++++ Given passage

# The things people say...



## farmchick897 (Jul 2, 2013)

Thought it would be fun to start a thread about the stupid, funny, ridiculous things people say about our animals..
I'll start-
Many people ask me if I cut off the ears on my Lamancha. I usually reply yes, she is a fighting goat. 
My emus people will ask if they are alpacas or my alpacas they ask if they are emus.


----------



## Sundancer (Jan 21, 2012)

I am most astounded at the amount of people who stop to see the "Miniature Deer" we keep and breed. Some are even hard headed enough to argue when you explain that they are goats :sigh:


----------



## Honeysuckle (Apr 11, 2013)

Like had a guy ask me if my old alpine togg was half deer. Lol

And my all time favorite: don't llamas spit?????? 
Seriously, people, so do you.


----------



## springkids (Sep 12, 2013)

How about when people that can't figure out why you have so many more "males" than you do females because of horns. 
I have even had people argue with me that any animal with horns is male and not female. 
It is amazing how many people don't know the difference horns and antlers.


----------



## springkids (Sep 12, 2013)

I also had a bottle baby buck last year that I adopted from another farm. He was boer/kiko cross. I brought him to work with me when he was very young so I could keep up feedings.

++++++++
++++ Data lines

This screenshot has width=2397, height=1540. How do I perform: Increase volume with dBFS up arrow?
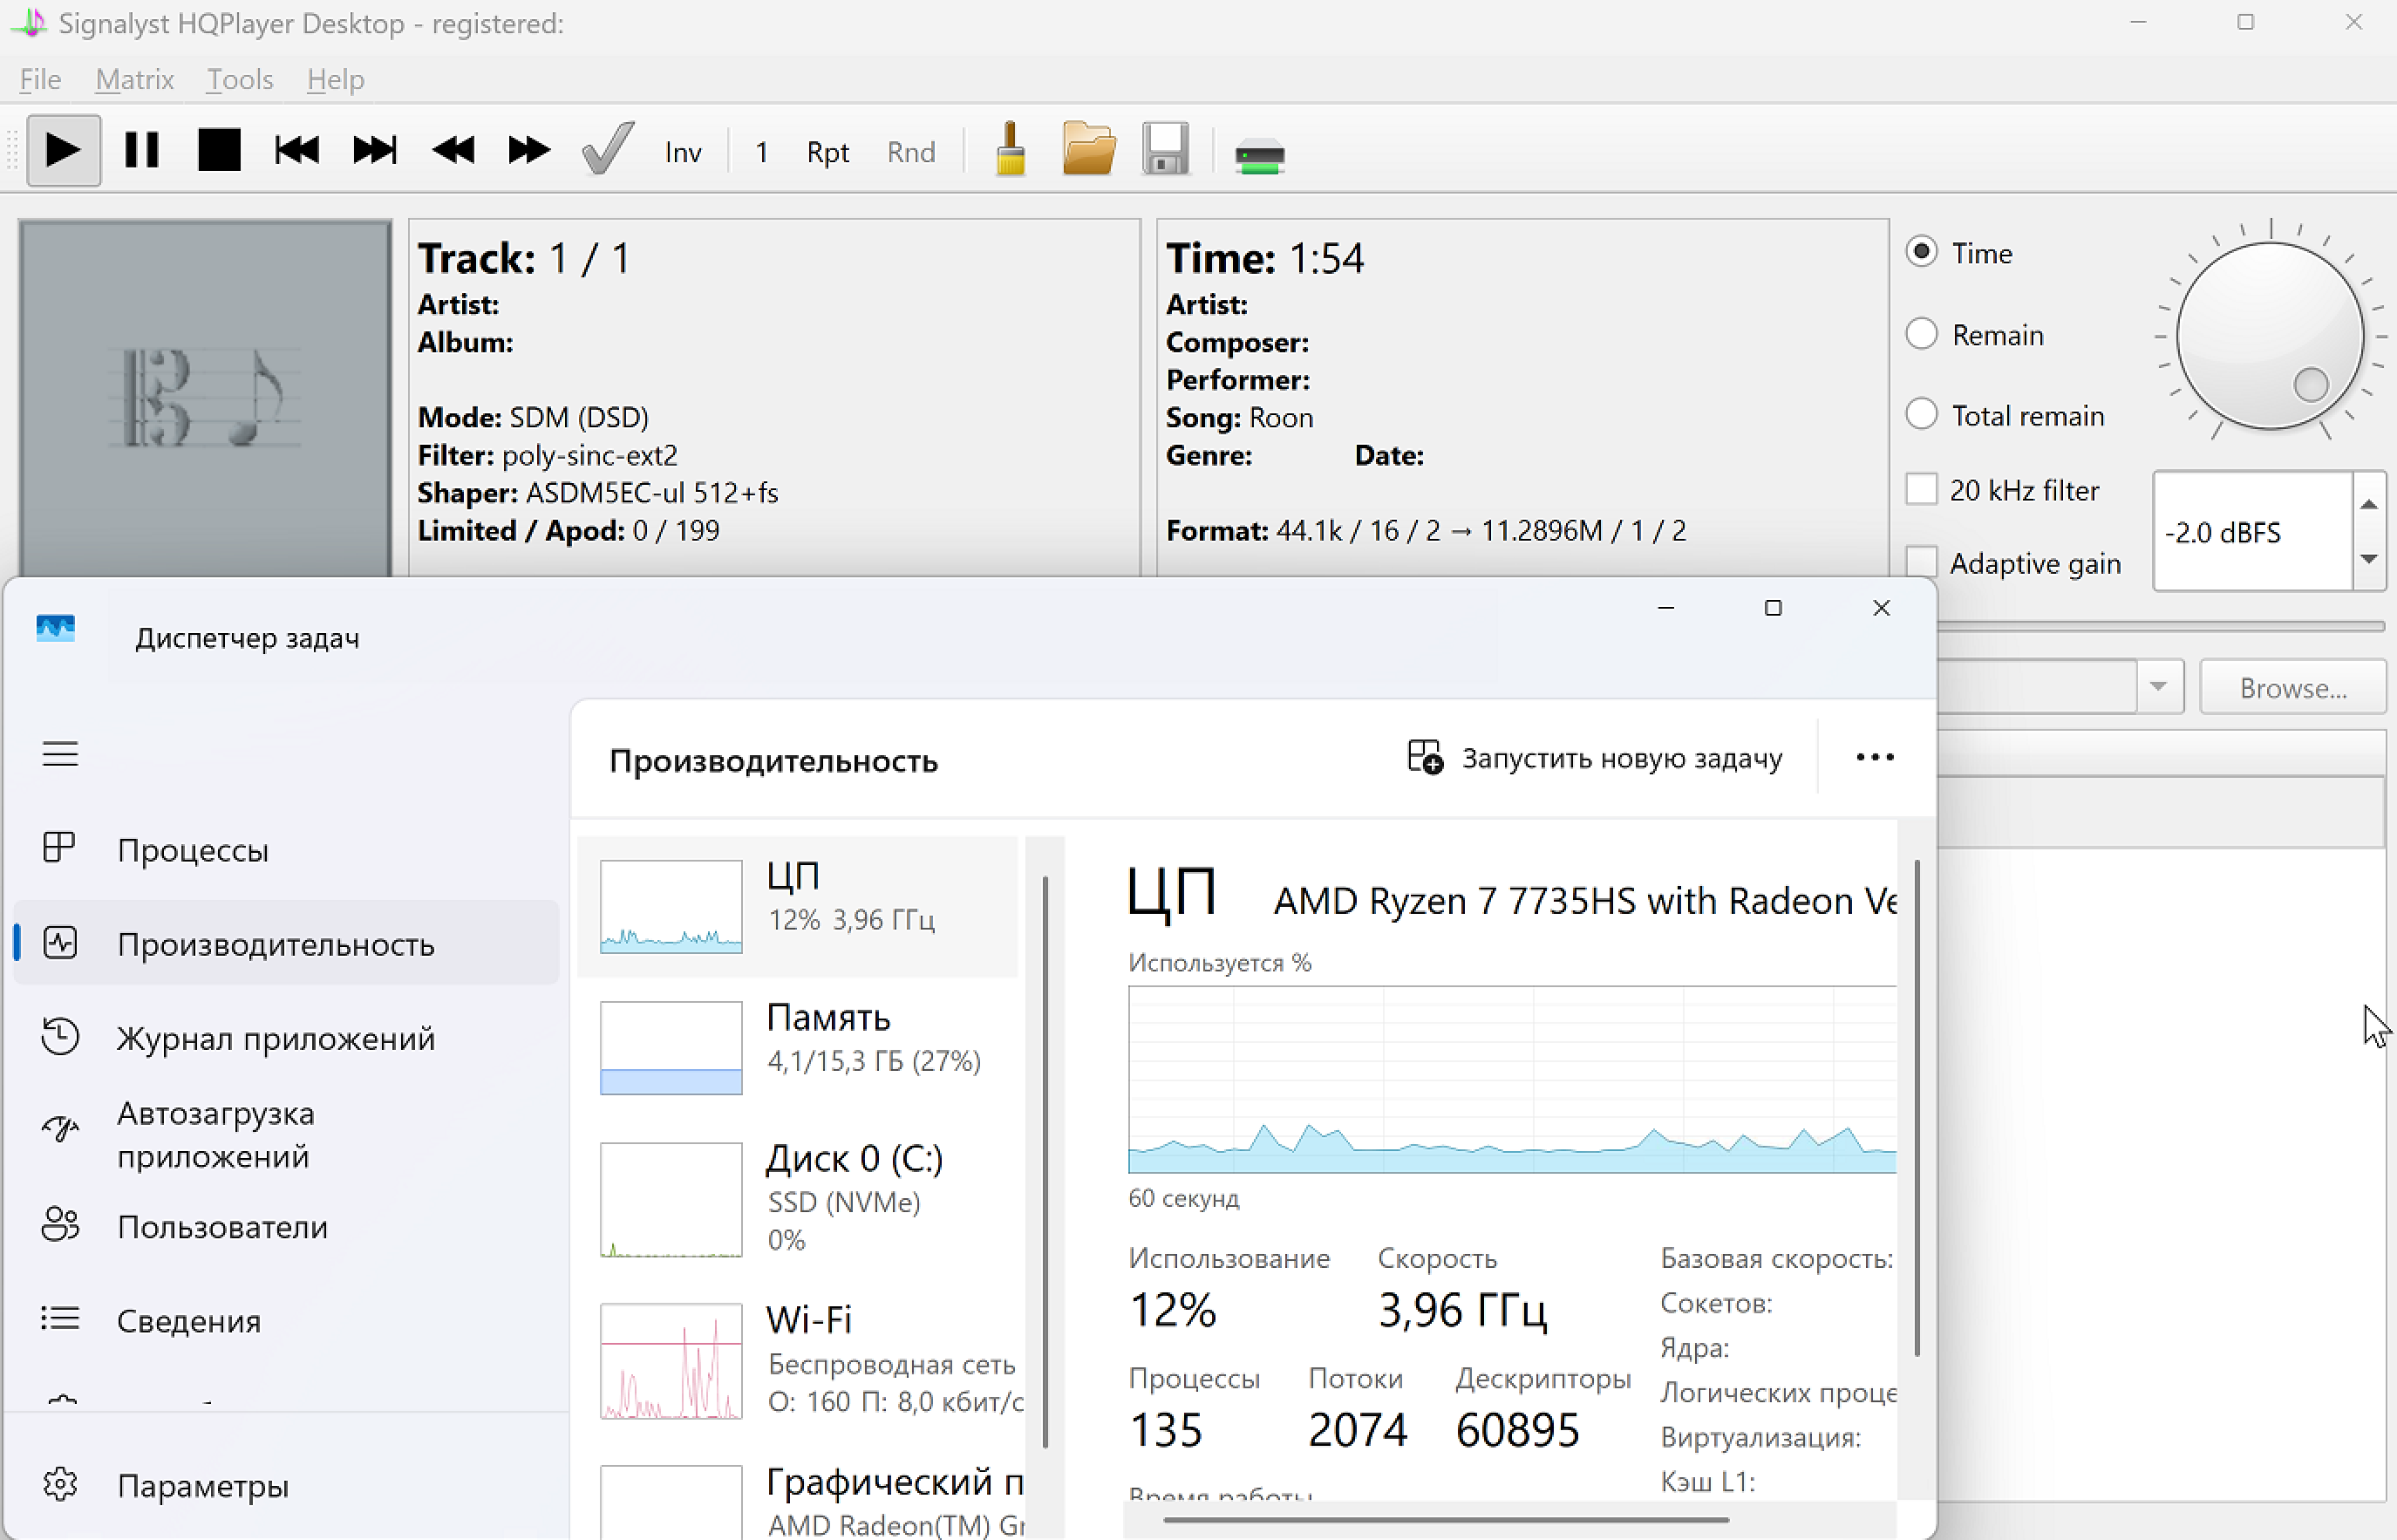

++++++++

### Required work
**1)** Duplicate the forum thread's text, starting at "Like had a guy" and ending at "because of horns.".
**2)** In the forum thread, what cross was the bottle baby buck that springkids adopted from another farm?
**3)** Render this sentence from the forum thread in Spanish: "I have even had people argue with me that any animal with horns is male and not female."
None of the listing is needed here.

### Full solutions
**1)**
Like had a guy ask me if my old alpine togg was half deer. Lol

And my all time favorite: don't llamas spit?????? 
Seriously, people, so do you.


----------



## springkids (Sep 12, 2013)

How about when people that can't figure out why you have so many more "males" than you do females because of horns.

**2)** He was a boer/kiko cross.

**3)** Incluso ha habido gente que me ha discutido que cualquier animal con cuernos es macho y no hembra.